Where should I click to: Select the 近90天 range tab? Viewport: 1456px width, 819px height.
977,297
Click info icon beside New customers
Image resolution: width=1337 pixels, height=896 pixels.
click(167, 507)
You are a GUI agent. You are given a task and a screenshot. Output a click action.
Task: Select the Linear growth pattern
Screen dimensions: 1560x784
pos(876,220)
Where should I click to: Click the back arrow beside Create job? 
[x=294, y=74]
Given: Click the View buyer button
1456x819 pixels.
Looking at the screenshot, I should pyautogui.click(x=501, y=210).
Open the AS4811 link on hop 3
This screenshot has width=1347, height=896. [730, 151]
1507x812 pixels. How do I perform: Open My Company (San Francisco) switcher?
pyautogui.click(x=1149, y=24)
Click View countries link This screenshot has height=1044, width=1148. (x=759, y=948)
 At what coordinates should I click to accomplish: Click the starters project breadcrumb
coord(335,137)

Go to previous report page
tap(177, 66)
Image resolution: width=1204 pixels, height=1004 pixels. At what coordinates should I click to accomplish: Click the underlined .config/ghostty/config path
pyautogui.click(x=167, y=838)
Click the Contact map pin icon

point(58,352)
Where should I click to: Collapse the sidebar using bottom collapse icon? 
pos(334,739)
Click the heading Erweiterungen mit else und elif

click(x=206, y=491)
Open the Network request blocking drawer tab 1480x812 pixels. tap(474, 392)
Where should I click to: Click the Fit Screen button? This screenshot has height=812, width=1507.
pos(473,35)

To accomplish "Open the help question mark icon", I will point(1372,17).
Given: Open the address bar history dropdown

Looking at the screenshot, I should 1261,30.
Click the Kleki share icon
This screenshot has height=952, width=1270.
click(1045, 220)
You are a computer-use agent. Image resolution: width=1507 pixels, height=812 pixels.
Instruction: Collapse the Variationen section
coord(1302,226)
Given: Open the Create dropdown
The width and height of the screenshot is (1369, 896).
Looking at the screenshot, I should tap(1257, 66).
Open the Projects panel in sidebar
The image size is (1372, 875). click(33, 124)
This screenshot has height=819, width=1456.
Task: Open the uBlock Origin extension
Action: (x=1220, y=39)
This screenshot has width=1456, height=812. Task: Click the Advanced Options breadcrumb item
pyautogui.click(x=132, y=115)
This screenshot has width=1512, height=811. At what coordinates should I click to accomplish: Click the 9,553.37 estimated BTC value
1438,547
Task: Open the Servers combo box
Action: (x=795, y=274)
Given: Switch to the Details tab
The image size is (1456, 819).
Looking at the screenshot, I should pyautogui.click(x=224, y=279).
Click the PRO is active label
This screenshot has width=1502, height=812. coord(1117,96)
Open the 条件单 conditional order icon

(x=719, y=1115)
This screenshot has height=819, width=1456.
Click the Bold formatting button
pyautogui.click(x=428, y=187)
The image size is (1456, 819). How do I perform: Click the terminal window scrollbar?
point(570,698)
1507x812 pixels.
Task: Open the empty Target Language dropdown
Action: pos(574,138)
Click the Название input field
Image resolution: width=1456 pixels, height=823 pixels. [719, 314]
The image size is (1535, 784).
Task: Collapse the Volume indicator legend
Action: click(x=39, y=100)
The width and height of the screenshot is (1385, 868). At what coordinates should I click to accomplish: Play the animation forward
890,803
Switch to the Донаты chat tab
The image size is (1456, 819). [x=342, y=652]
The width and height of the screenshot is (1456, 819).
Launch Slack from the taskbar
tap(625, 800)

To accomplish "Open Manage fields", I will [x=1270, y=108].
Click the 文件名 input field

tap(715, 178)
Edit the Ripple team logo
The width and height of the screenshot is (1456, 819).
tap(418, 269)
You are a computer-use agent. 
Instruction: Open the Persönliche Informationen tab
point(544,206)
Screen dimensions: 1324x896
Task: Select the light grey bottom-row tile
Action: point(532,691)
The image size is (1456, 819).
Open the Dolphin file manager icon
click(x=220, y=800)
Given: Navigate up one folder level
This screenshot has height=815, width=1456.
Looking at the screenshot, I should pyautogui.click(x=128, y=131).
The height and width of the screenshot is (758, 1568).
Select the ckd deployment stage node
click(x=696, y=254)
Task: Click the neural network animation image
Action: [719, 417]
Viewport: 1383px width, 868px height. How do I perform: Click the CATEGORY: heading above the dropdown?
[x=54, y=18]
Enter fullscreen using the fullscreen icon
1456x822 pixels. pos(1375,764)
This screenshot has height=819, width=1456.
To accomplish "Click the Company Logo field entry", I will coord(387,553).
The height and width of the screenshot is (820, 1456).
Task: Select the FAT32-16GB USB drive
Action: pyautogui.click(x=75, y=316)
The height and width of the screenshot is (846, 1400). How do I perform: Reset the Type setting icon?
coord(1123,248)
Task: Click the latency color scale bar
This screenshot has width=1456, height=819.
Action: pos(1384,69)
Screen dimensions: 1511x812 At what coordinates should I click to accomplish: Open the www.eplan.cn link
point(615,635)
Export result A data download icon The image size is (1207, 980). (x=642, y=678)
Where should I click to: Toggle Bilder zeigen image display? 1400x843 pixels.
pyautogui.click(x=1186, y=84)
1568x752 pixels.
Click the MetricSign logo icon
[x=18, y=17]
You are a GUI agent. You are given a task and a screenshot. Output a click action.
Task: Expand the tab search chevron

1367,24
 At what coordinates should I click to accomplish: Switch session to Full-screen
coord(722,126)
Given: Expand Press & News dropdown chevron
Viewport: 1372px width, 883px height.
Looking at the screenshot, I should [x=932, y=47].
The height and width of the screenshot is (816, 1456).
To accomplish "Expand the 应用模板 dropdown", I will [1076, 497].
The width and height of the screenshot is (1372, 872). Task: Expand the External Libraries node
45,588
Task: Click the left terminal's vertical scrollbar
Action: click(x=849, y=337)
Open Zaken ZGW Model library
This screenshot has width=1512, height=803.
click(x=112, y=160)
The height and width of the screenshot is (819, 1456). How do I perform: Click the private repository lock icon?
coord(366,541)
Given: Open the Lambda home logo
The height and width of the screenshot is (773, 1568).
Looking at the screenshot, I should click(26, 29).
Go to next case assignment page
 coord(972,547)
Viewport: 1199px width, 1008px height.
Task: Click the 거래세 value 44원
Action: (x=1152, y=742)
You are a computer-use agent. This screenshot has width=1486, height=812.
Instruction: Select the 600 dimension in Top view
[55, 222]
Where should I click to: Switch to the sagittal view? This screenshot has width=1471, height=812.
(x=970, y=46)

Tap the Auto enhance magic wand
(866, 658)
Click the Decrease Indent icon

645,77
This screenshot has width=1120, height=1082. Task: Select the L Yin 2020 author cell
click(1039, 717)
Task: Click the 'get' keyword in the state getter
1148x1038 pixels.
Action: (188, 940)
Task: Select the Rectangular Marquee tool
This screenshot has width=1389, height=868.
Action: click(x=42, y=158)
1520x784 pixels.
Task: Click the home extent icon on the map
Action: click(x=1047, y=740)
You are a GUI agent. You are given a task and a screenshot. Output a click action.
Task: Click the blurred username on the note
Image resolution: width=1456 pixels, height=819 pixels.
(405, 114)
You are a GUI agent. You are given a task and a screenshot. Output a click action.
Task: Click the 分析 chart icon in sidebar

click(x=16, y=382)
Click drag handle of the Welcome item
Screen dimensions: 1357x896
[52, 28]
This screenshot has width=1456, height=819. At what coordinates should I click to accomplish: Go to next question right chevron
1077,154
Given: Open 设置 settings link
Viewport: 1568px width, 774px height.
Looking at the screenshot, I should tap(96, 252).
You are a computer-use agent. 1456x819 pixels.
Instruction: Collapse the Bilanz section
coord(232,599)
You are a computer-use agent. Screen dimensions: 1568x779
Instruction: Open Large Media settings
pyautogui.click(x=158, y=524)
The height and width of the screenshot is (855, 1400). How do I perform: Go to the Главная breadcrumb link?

Work order -> For this task, print the records again exactly as they appear.

Answer ->
Where should I click to: Select the 近90天 range tab? Viewport: 1456px width, 819px height.
977,297
Click info icon beside New customers
Image resolution: width=1337 pixels, height=896 pixels.
click(167, 507)
You are a GUI agent. You are given a task and a screenshot. Output a click action.
Task: Select the Linear growth pattern
Screen dimensions: 1560x784
pos(876,220)
Where should I click to: Click the back arrow beside Create job? 
[x=294, y=74]
Given: Click the View buyer button
1456x819 pixels.
Looking at the screenshot, I should pyautogui.click(x=501, y=210).
Open the AS4811 link on hop 3
This screenshot has width=1347, height=896. [730, 151]
1507x812 pixels. How do I perform: Open My Company (San Francisco) switcher?
pyautogui.click(x=1149, y=24)
Click View countries link This screenshot has height=1044, width=1148. (x=759, y=948)
 At what coordinates should I click to accomplish: Click the starters project breadcrumb
coord(335,137)

Go to previous report page
tap(177, 66)
Image resolution: width=1204 pixels, height=1004 pixels. At what coordinates should I click to accomplish: Click the underlined .config/ghostty/config path
pyautogui.click(x=167, y=838)
Click the Contact map pin icon

point(58,352)
Where should I click to: Collapse the sidebar using bottom collapse icon? 
pos(334,739)
Click the heading Erweiterungen mit else und elif

click(x=206, y=491)
Open the Network request blocking drawer tab 1480x812 pixels. tap(474, 392)
Where should I click to: Click the Fit Screen button? This screenshot has height=812, width=1507.
pos(473,35)

To accomplish "Open the help question mark icon", I will point(1372,17).
Given: Open the address bar history dropdown

Looking at the screenshot, I should 1261,30.
Click the Kleki share icon
This screenshot has height=952, width=1270.
click(1045, 220)
You are a computer-use agent. Image resolution: width=1507 pixels, height=812 pixels.
Instruction: Collapse the Variationen section
coord(1302,226)
Given: Open the Create dropdown
The width and height of the screenshot is (1369, 896).
Looking at the screenshot, I should tap(1257, 66).
Open the Projects panel in sidebar
The image size is (1372, 875). click(33, 124)
This screenshot has height=819, width=1456.
Task: Open the uBlock Origin extension
Action: (x=1220, y=39)
This screenshot has width=1456, height=812. Task: Click the Advanced Options breadcrumb item
pyautogui.click(x=132, y=115)
This screenshot has width=1512, height=811. At what coordinates should I click to accomplish: Click the 9,553.37 estimated BTC value
1438,547
Task: Open the Servers combo box
Action: (x=795, y=274)
Given: Switch to the Details tab
The image size is (1456, 819).
Looking at the screenshot, I should pyautogui.click(x=224, y=279).
Click the PRO is active label
This screenshot has width=1502, height=812. coord(1117,96)
Open the 条件单 conditional order icon

(x=719, y=1115)
This screenshot has height=819, width=1456.
Click the Bold formatting button
pyautogui.click(x=428, y=187)
The image size is (1456, 819). How do I perform: Click the terminal window scrollbar?
point(570,698)
1507x812 pixels.
Task: Open the empty Target Language dropdown
Action: pos(574,138)
Click the Название input field
Image resolution: width=1456 pixels, height=823 pixels. [719, 314]
The image size is (1535, 784).
Task: Collapse the Volume indicator legend
Action: click(x=39, y=100)
The width and height of the screenshot is (1385, 868). At what coordinates should I click to accomplish: Play the animation forward
890,803
Switch to the Донаты chat tab
The image size is (1456, 819). [x=342, y=652]
The width and height of the screenshot is (1456, 819).
Launch Slack from the taskbar
tap(625, 800)

To accomplish "Open Manage fields", I will [x=1270, y=108].
Click the 文件名 input field

tap(715, 178)
Edit the Ripple team logo
The width and height of the screenshot is (1456, 819).
tap(418, 269)
You are a computer-use agent. 
Instruction: Open the Persönliche Informationen tab
point(544,206)
Screen dimensions: 1324x896
Task: Select the light grey bottom-row tile
Action: point(532,691)
The image size is (1456, 819).
Open the Dolphin file manager icon
click(x=220, y=800)
Given: Navigate up one folder level
This screenshot has height=815, width=1456.
Looking at the screenshot, I should pyautogui.click(x=128, y=131).
The height and width of the screenshot is (758, 1568).
Select the ckd deployment stage node
click(x=696, y=254)
Task: Click the neural network animation image
Action: [719, 417]
Viewport: 1383px width, 868px height. How do I perform: Click the CATEGORY: heading above the dropdown?
[x=54, y=18]
Enter fullscreen using the fullscreen icon
1456x822 pixels. pos(1375,764)
This screenshot has height=819, width=1456.
To accomplish "Click the Company Logo field entry", I will coord(387,553).
The height and width of the screenshot is (820, 1456).
Task: Select the FAT32-16GB USB drive
Action: pyautogui.click(x=75, y=316)
The height and width of the screenshot is (846, 1400). How do I perform: Reset the Type setting icon?
coord(1123,248)
Task: Click the latency color scale bar
This screenshot has width=1456, height=819.
Action: pos(1384,69)
Screen dimensions: 1511x812 At what coordinates should I click to accomplish: Open the www.eplan.cn link
point(615,635)
Export result A data download icon The image size is (1207, 980). (x=642, y=678)
Where should I click to: Toggle Bilder zeigen image display? 1400x843 pixels.
pyautogui.click(x=1186, y=84)
1568x752 pixels.
Click the MetricSign logo icon
[x=18, y=17]
You are a GUI agent. You are given a task and a screenshot. Output a click action.
Task: Expand the tab search chevron

1367,24
 At what coordinates should I click to accomplish: Switch session to Full-screen
coord(722,126)
Given: Expand Press & News dropdown chevron
Viewport: 1372px width, 883px height.
Looking at the screenshot, I should [x=932, y=47].
The height and width of the screenshot is (816, 1456).
To accomplish "Expand the 应用模板 dropdown", I will [1076, 497].
The width and height of the screenshot is (1372, 872). Task: Expand the External Libraries node
45,588
Task: Click the left terminal's vertical scrollbar
Action: click(x=849, y=337)
Open Zaken ZGW Model library
This screenshot has width=1512, height=803.
click(x=112, y=160)
The height and width of the screenshot is (819, 1456). How do I perform: Click the private repository lock icon?
coord(366,541)
Given: Open the Lambda home logo
The height and width of the screenshot is (773, 1568).
Looking at the screenshot, I should click(26, 29).
Go to next case assignment page
 coord(972,547)
Viewport: 1199px width, 1008px height.
Task: Click the 거래세 value 44원
Action: (x=1152, y=742)
You are a computer-use agent. This screenshot has width=1486, height=812.
Instruction: Select the 600 dimension in Top view
[55, 222]
Where should I click to: Switch to the sagittal view? This screenshot has width=1471, height=812.
(x=970, y=46)

Tap the Auto enhance magic wand
(866, 658)
Click the Decrease Indent icon

645,77
This screenshot has width=1120, height=1082. Task: Select the L Yin 2020 author cell
click(1039, 717)
Task: Click the 'get' keyword in the state getter
1148x1038 pixels.
Action: (188, 940)
Task: Select the Rectangular Marquee tool
This screenshot has width=1389, height=868.
Action: click(x=42, y=158)
1520x784 pixels.
Task: Click the home extent icon on the map
Action: click(x=1047, y=740)
You are a GUI agent. You are given a task and a screenshot. Output a click action.
Task: Click the blurred username on the note
Image resolution: width=1456 pixels, height=819 pixels.
(405, 114)
You are a GUI agent. You are given a task and a screenshot. Output a click action.
Task: Click the 分析 chart icon in sidebar

click(x=16, y=382)
Click drag handle of the Welcome item
Screen dimensions: 1357x896
[52, 28]
This screenshot has width=1456, height=819. At what coordinates should I click to accomplish: Go to next question right chevron
1077,154
Given: Open 设置 settings link
Viewport: 1568px width, 774px height.
Looking at the screenshot, I should tap(96, 252).
You are a computer-use agent. 1456x819 pixels.
Instruction: Collapse the Bilanz section
coord(232,599)
You are a computer-use agent. Screen dimensions: 1568x779
Instruction: Open Large Media settings
pyautogui.click(x=158, y=524)
The height and width of the screenshot is (855, 1400). How do I perform: Go to the Главная breadcrumb link?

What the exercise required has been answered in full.